Assigned task: From the data below, repeat exactly the lines from the line with "688x379 pixels." to the line with "Given: Click the 閉じる button at bottom right", both included.
━━━━━ Input data
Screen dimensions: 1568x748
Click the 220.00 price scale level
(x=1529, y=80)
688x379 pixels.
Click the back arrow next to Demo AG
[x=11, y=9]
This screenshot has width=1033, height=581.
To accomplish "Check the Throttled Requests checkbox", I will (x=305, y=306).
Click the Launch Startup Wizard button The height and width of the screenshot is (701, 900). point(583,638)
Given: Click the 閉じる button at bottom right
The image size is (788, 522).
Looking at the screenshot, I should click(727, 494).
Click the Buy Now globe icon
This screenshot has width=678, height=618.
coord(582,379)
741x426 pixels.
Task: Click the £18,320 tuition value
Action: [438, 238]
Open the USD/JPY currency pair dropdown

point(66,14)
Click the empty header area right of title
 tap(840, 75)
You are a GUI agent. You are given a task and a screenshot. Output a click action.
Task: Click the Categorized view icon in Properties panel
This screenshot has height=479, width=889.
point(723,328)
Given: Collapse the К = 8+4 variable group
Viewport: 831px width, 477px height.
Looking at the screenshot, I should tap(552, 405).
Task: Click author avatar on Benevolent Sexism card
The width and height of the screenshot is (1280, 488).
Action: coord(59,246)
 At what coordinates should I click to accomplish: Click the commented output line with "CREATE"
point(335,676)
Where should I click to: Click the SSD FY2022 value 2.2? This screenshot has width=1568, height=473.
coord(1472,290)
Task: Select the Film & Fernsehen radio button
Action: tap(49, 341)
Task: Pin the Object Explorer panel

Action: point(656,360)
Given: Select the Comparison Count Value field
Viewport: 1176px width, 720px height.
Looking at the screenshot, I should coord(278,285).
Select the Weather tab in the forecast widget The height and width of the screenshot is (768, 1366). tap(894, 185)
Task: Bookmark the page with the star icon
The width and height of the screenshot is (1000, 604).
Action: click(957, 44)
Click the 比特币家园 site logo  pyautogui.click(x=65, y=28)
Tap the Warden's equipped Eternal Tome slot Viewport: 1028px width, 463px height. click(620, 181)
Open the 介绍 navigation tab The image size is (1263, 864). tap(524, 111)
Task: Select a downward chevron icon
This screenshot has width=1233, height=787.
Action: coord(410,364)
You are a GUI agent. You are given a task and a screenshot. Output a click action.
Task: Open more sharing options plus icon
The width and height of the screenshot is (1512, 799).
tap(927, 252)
━━━━━━━━━━
Your response:
688x379 pixels.
Click the back arrow next to Demo AG
[x=11, y=9]
This screenshot has width=1033, height=581.
To accomplish "Check the Throttled Requests checkbox", I will (x=305, y=306).
Click the Launch Startup Wizard button The height and width of the screenshot is (701, 900). point(583,638)
Given: Click the 閉じる button at bottom right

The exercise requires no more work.